Using ExecutorService to make a thread pool is also pretty cool. Making new threads repeatedly supposedly has some overhead which can be avoided if you instead take a premade one from a pool. I'm finding ExecutorService is pretty easy to use. (I learned about it via Core Java vol 1--Horstmann).

So, instead of lowering a priority, try putting it into a loop with a sleep value. Have it only wake up to do the culling action every 10 or 100 or whatever makes sense gameloops or msecs. Seems like one could use separate threads for opponent AI as well, as long as you are just reading gamestate and making "loosely coupled" updates to opponent state to direct their behavior. Opponents don't have to be awake for every cycle, either. (Don't want them to be too smart!)

Is there a way to tell from inspection or reflection (within the Java program) on the host computer, how many processors there are?

I'm looking in my few game books. "Killer Game Programming in Java" has a bit on multithreading in the beginning of Chapter 2. Hmmm. Not much, but my books are mostly from Half Price (e.g., dated!  ). There's a bit on time-slicing a path search algorithm in Buckland's "Programming Game AI by Example" but the book is C++ mostly, and again, pretty dated (2002--but it has a nice physics/vector math refresher among other plusses).

[lhkbob]

Allowing culling to be a frame or more behind (because of thread starvation) seems like a bad idea.  If I start turning the camera really fast, I could spin to an area that was culled off the screen the last time the frustum culling was computed.  Then nothing would show up for a frame or two and then things would pop into being in the middle of the screen.

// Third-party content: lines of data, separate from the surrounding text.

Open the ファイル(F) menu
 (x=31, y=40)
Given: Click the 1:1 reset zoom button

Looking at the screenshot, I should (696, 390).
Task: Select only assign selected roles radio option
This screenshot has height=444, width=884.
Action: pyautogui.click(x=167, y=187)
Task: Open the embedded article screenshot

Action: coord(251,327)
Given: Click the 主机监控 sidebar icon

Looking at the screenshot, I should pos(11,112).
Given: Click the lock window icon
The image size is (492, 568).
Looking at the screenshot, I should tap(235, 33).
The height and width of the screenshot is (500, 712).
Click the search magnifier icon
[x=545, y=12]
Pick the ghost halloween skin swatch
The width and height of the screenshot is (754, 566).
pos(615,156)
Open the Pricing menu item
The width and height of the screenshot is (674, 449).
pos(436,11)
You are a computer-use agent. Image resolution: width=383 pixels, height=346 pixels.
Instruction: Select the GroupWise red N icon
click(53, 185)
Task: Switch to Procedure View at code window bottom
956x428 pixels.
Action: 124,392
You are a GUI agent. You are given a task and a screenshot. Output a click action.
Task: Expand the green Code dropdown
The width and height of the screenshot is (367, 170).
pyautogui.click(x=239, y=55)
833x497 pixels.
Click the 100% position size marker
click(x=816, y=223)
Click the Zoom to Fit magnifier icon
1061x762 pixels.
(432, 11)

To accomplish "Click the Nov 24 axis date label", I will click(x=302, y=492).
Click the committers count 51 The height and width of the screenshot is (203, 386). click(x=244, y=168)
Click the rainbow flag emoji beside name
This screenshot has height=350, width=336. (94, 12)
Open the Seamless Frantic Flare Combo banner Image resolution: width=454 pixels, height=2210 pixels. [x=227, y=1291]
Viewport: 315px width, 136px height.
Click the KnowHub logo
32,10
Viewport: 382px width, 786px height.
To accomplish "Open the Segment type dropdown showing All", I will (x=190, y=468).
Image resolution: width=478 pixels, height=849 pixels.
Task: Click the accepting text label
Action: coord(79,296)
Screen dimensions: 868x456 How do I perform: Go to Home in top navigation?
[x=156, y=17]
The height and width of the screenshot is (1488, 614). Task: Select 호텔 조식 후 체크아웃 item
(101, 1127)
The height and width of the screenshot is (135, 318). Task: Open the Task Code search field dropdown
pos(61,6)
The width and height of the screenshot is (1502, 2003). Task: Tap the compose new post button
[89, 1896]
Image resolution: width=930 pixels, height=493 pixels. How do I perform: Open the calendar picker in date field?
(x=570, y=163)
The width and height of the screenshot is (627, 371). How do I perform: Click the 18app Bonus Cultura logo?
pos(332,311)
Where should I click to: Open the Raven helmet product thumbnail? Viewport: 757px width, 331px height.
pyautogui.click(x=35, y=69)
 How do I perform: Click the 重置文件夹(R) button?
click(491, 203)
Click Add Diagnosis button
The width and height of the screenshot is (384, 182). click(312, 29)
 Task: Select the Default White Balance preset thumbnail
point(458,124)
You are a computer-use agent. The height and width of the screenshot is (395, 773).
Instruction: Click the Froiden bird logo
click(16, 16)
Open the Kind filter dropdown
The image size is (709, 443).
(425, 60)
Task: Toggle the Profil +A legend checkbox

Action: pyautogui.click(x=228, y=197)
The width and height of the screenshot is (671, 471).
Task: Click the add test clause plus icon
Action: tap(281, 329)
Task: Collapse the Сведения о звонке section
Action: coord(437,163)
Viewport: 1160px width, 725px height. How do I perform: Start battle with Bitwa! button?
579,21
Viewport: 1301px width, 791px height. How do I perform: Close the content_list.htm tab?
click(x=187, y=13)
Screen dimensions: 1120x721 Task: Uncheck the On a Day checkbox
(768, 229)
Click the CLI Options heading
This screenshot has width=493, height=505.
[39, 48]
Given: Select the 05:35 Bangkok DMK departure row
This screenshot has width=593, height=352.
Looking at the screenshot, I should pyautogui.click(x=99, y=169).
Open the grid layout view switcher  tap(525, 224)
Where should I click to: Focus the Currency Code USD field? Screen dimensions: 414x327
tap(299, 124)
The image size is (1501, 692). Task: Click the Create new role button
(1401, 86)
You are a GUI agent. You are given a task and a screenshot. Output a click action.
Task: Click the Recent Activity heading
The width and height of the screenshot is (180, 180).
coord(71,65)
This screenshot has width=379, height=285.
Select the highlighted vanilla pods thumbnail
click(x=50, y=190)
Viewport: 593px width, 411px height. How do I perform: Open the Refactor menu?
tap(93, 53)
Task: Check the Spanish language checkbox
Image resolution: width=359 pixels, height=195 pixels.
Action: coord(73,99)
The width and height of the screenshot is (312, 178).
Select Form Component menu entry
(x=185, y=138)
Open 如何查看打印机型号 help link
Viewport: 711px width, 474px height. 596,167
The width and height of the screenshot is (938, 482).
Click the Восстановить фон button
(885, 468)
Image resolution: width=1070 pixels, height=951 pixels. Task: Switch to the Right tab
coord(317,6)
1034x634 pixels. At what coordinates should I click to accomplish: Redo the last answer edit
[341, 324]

Of course it may not be so obvious, it just pop in at the edges of the screen, or you're never actually starving the CPU enough that frustum culling gets far enough behind.  It just seems like a recipe for headaches later on.

Overall I think threading is a great thing to try for a game. It can be difficult because of the need for a 'frame'.  Just carefully consider the different pieces so you satisfied with your games behavior in the event that one gets starved for some period of time.

IMO, though, a better approach is to use threads to maximize the number of cores used but still require that everything (or all game logic tasks) complete for a frame.  You can then have much lower priority tasks, such as texture IO running in the background across multiple frames.  If you allow threads to be starved and not have every piece of logic execute at regular times, it seems likely that your games behavior will be non-deterministic and highly dependent on the quality of the player's machine.

[theagentd]

Is there a way to tell from inspection or reflection (within the Java program) on the host computer, how many processors there are?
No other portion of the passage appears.